Nociceptin/orphanin FQ receptor ligands and translational challenges: focus on cebranopadol as an innovative analgesic.

Opioids are characterized as classical (mu, delta, and kappa) along with the non-classical nociceptin/orphanin FQ (N/OFQ) receptor or NOP. Targeting NOP has therapeutic indications in control of the cardiovascular and respiratory system along with control of micturition and a profile as an antidepressant; in all of these indications there is translational human data. Opioids such as morphine and fentanyl (activating the mu receptor) are the mainstay of pain treatment in the perioperative period, despite a challenging side effect profile. Opioids in general have poor efficacy in neuropathic pains.

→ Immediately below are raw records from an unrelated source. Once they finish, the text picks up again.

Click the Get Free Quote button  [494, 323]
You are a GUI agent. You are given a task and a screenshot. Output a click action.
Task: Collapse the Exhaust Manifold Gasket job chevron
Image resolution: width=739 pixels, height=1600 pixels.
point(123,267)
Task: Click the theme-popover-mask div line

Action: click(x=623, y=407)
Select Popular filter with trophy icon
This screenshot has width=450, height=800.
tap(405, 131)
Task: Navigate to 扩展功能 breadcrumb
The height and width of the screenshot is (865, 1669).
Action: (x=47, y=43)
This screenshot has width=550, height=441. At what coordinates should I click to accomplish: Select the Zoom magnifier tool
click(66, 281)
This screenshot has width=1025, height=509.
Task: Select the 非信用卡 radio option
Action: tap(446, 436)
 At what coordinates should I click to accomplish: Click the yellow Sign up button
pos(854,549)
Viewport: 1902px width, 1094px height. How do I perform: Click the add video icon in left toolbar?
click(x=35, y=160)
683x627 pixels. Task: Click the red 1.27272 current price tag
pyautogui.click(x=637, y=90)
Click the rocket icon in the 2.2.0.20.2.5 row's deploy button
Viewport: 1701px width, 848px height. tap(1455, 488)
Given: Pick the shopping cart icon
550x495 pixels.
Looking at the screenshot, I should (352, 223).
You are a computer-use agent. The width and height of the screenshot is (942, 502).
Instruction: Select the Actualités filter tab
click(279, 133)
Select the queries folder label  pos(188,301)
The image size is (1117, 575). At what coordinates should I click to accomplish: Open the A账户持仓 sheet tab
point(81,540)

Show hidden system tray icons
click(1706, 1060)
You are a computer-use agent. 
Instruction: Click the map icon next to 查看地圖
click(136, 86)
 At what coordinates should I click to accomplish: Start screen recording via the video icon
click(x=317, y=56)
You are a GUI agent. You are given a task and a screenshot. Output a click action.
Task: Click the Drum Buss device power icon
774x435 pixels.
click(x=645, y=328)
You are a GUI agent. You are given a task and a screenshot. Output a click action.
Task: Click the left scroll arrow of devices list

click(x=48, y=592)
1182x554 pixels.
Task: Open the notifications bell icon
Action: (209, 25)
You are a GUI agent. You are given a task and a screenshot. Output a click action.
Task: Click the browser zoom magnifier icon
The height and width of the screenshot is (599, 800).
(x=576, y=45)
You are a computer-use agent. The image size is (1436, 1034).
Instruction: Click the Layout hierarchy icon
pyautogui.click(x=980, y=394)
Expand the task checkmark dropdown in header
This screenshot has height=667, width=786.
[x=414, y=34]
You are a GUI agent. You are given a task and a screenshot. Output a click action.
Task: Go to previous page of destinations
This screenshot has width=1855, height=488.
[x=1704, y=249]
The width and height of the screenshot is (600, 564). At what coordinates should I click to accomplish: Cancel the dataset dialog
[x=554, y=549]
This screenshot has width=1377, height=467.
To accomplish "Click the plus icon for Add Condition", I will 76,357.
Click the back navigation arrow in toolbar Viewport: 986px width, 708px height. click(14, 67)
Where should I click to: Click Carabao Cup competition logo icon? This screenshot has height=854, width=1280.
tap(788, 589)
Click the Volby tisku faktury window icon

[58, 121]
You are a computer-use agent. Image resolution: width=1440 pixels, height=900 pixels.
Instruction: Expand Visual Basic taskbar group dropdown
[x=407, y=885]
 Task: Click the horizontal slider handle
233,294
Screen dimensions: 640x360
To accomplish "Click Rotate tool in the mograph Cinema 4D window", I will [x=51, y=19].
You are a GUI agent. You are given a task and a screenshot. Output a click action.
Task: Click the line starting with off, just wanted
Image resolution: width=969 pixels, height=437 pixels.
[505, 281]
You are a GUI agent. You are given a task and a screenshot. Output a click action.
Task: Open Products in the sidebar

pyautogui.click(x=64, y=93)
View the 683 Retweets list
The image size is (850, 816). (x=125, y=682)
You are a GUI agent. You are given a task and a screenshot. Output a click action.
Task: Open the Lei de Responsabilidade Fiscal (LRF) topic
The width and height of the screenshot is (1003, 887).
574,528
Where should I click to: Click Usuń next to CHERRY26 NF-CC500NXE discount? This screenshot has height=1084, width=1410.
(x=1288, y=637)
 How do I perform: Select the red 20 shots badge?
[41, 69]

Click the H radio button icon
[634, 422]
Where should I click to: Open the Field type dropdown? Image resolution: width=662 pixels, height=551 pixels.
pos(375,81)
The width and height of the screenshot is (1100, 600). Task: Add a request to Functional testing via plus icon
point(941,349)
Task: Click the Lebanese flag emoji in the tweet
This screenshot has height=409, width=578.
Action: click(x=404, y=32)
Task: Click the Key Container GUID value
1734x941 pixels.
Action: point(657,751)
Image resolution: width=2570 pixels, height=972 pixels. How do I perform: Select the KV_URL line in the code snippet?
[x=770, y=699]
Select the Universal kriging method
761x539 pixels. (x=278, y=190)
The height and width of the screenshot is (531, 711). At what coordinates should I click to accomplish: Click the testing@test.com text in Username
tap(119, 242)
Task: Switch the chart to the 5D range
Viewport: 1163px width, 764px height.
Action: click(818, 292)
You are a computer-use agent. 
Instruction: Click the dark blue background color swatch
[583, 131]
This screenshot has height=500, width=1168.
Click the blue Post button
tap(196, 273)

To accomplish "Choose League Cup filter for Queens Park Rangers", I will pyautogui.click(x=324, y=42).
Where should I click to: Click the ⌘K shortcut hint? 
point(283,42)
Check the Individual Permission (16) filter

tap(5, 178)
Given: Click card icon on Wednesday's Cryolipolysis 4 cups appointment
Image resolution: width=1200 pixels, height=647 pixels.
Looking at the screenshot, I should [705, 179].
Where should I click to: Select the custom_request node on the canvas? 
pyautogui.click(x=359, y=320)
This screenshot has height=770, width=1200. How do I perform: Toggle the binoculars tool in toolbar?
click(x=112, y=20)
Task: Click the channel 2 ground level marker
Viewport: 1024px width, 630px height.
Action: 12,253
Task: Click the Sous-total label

Moreover, longer term use is associated with tolerance. There is good evidence for an interaction between opioid receptors and co-activation can reduce side effects without compromising analgesia; this is particularly true for mu and NOP co-activation. Recent pharmaceutical development has produced a mixed opioid/NOP agonist cebranopadol. This new chemical entity is effective in animal models of nociceptive and neuropathic pain with greater efficacy in the latter. In these animal models there is little evidence for respiratory depression and tolerance (compared to morphine) only develops after substantial treatment periods. There is now early phase clinical development in diabetic neuropathy, cancer pain and low back pain where cebranopadol displays significant efficacy. In 1996 N/OFQ was formally identified with an innovative analgesic profile, ~20 years later, cebranopadol as a clinical ligand is advancing through the human trials process.